**WHAT THE TASK REQUIRES**:
Exactly as written, reproduce all of the entries.

····················

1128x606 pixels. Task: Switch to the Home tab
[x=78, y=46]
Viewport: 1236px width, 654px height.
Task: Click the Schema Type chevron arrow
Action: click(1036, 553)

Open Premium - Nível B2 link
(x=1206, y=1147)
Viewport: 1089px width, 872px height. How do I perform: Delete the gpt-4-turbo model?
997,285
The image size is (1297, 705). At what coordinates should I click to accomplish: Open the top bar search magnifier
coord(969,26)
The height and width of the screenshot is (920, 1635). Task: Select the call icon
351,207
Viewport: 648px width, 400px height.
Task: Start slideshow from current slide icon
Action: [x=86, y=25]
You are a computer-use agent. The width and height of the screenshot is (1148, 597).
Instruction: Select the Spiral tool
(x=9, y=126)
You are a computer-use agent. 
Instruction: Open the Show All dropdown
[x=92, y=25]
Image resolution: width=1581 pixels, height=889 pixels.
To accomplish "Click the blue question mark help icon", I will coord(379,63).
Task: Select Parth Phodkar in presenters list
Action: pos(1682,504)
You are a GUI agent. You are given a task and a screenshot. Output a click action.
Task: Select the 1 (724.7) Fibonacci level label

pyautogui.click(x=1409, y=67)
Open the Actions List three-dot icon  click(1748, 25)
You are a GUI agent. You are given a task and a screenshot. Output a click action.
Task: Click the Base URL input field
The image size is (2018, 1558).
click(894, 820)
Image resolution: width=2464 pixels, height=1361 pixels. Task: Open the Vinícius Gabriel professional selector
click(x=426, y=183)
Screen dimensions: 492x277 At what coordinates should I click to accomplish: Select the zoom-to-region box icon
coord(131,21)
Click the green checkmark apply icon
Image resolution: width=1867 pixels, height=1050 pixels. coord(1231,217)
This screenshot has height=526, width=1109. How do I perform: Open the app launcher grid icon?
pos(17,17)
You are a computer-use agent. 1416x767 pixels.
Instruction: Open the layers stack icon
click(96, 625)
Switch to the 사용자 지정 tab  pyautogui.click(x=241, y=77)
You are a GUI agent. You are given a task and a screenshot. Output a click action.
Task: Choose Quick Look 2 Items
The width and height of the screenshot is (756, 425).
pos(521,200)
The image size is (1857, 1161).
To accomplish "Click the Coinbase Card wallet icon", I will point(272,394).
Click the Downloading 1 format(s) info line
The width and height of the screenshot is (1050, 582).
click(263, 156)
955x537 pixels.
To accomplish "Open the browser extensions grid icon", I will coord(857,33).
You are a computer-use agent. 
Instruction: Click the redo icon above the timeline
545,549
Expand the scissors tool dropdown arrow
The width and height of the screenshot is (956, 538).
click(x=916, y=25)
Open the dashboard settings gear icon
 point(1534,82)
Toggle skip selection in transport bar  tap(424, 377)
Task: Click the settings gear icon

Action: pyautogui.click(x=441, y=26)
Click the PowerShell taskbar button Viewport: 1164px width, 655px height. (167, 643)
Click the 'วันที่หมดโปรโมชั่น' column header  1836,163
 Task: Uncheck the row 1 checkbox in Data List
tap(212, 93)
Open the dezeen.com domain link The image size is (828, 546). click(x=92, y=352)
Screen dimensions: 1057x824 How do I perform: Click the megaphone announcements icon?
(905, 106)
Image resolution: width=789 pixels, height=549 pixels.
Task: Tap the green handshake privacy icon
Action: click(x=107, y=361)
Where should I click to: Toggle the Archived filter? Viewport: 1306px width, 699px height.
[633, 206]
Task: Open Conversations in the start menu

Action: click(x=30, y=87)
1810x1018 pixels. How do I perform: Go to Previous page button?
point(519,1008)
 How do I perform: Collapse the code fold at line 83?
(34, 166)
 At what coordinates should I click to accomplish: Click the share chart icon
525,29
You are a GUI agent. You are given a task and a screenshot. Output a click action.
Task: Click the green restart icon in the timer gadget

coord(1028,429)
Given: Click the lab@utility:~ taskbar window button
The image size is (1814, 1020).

····················

**ANSWER SECTION**:
1128x606 pixels. Task: Switch to the Home tab
[x=78, y=46]
Viewport: 1236px width, 654px height.
Task: Click the Schema Type chevron arrow
Action: click(1036, 553)

Open Premium - Nível B2 link
(x=1206, y=1147)
Viewport: 1089px width, 872px height. How do I perform: Delete the gpt-4-turbo model?
997,285
The image size is (1297, 705). At what coordinates should I click to accomplish: Open the top bar search magnifier
coord(969,26)
The height and width of the screenshot is (920, 1635). Task: Select the call icon
351,207
Viewport: 648px width, 400px height.
Task: Start slideshow from current slide icon
Action: [x=86, y=25]
You are a computer-use agent. The width and height of the screenshot is (1148, 597).
Instruction: Select the Spiral tool
(x=9, y=126)
You are a computer-use agent. 
Instruction: Open the Show All dropdown
[x=92, y=25]
Image resolution: width=1581 pixels, height=889 pixels.
To accomplish "Click the blue question mark help icon", I will coord(379,63).
Task: Select Parth Phodkar in presenters list
Action: pos(1682,504)
You are a GUI agent. You are given a task and a screenshot. Output a click action.
Task: Select the 1 (724.7) Fibonacci level label

pyautogui.click(x=1409, y=67)
Open the Actions List three-dot icon  click(1748, 25)
You are a GUI agent. You are given a task and a screenshot. Output a click action.
Task: Click the Base URL input field
The image size is (2018, 1558).
click(894, 820)
Image resolution: width=2464 pixels, height=1361 pixels. Task: Open the Vinícius Gabriel professional selector
click(x=426, y=183)
Screen dimensions: 492x277 At what coordinates should I click to accomplish: Select the zoom-to-region box icon
coord(131,21)
Click the green checkmark apply icon
Image resolution: width=1867 pixels, height=1050 pixels. coord(1231,217)
This screenshot has height=526, width=1109. How do I perform: Open the app launcher grid icon?
pos(17,17)
You are a computer-use agent. 1416x767 pixels.
Instruction: Open the layers stack icon
click(96, 625)
Switch to the 사용자 지정 tab  pyautogui.click(x=241, y=77)
You are a GUI agent. You are given a task and a screenshot. Output a click action.
Task: Choose Quick Look 2 Items
The width and height of the screenshot is (756, 425).
pos(521,200)
The image size is (1857, 1161).
To accomplish "Click the Coinbase Card wallet icon", I will point(272,394).
Click the Downloading 1 format(s) info line
The width and height of the screenshot is (1050, 582).
click(263, 156)
955x537 pixels.
To accomplish "Open the browser extensions grid icon", I will coord(857,33).
You are a computer-use agent. 
Instruction: Click the redo icon above the timeline
545,549
Expand the scissors tool dropdown arrow
The width and height of the screenshot is (956, 538).
click(x=916, y=25)
Open the dashboard settings gear icon
 point(1534,82)
Toggle skip selection in transport bar  tap(424, 377)
Task: Click the settings gear icon

Action: pyautogui.click(x=441, y=26)
Click the PowerShell taskbar button Viewport: 1164px width, 655px height. (167, 643)
Click the 'วันที่หมดโปรโมชั่น' column header  1836,163
 Task: Uncheck the row 1 checkbox in Data List
tap(212, 93)
Open the dezeen.com domain link The image size is (828, 546). click(x=92, y=352)
Screen dimensions: 1057x824 How do I perform: Click the megaphone announcements icon?
(905, 106)
Image resolution: width=789 pixels, height=549 pixels.
Task: Tap the green handshake privacy icon
Action: click(x=107, y=361)
Where should I click to: Toggle the Archived filter? Viewport: 1306px width, 699px height.
[633, 206]
Task: Open Conversations in the start menu

Action: click(x=30, y=87)
1810x1018 pixels. How do I perform: Go to Previous page button?
point(519,1008)
 How do I perform: Collapse the code fold at line 83?
(34, 166)
 At what coordinates should I click to accomplish: Click the share chart icon
525,29
You are a GUI agent. You are given a task and a screenshot. Output a click action.
Task: Click the green restart icon in the timer gadget

coord(1028,429)
Given: Click the lab@utility:~ taskbar window button
The image size is (1814, 1020).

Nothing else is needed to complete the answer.